LONDON -- A former taxi driver believed to have sexually assaulted more than 100 women and already in prison for a dozen attacks received a life sentence Tuesday after pleading guilty to attacking four more women.

John Worboys, who has been dubbed the "black cab rapist," was serving a prison term for a 2009 conviction involving 12 women when the additional four came forward last year with detailed accusations against him.

According to information presented at his sentencing hearing in London, Worboys admitted to a psychologist that he had plied 90 women with alcohol and drugged a quarter of them after being inspired by pornography.

The 62-year-old told psychiatrists he had fantasized about the crimes since 1986 and was motivated by hostility toward women, a prosecutor said.

His case caused a furor last year when a U.K. Parole Board said Worboys should be released from prison. The decision prompted a protest from his victims because he had only been tried in a handful of cases.

They argued the board should have considered that 102 women had made serious allegations against him.

The Parole Board changed course after the protests and kept Worboys in prison.

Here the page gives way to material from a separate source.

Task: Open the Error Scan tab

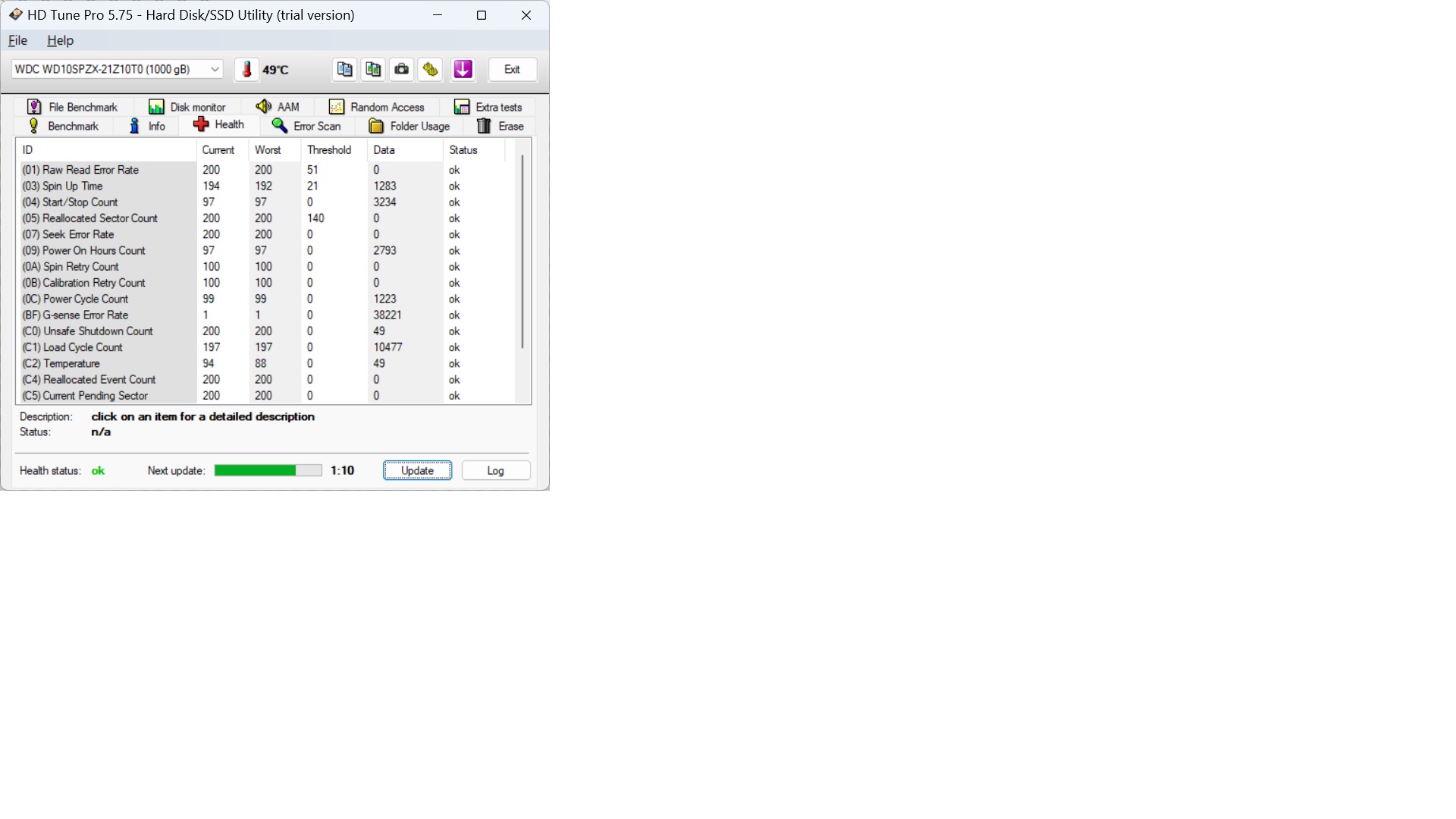Action: point(306,126)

The new victims came forward after the outcry received publicity.

A probation report concluded in August that he "is potentially just as dangerous now as the point of the first sentence."

Worboys was locked up indefinitely for public protection with a minimum of eight years in 2009, after being found guilty of sex offences against 12 women between 2006 and 2008.

The new charges indicates his crimes date back to 2000. He will be required to serve at least six years of the new sentence.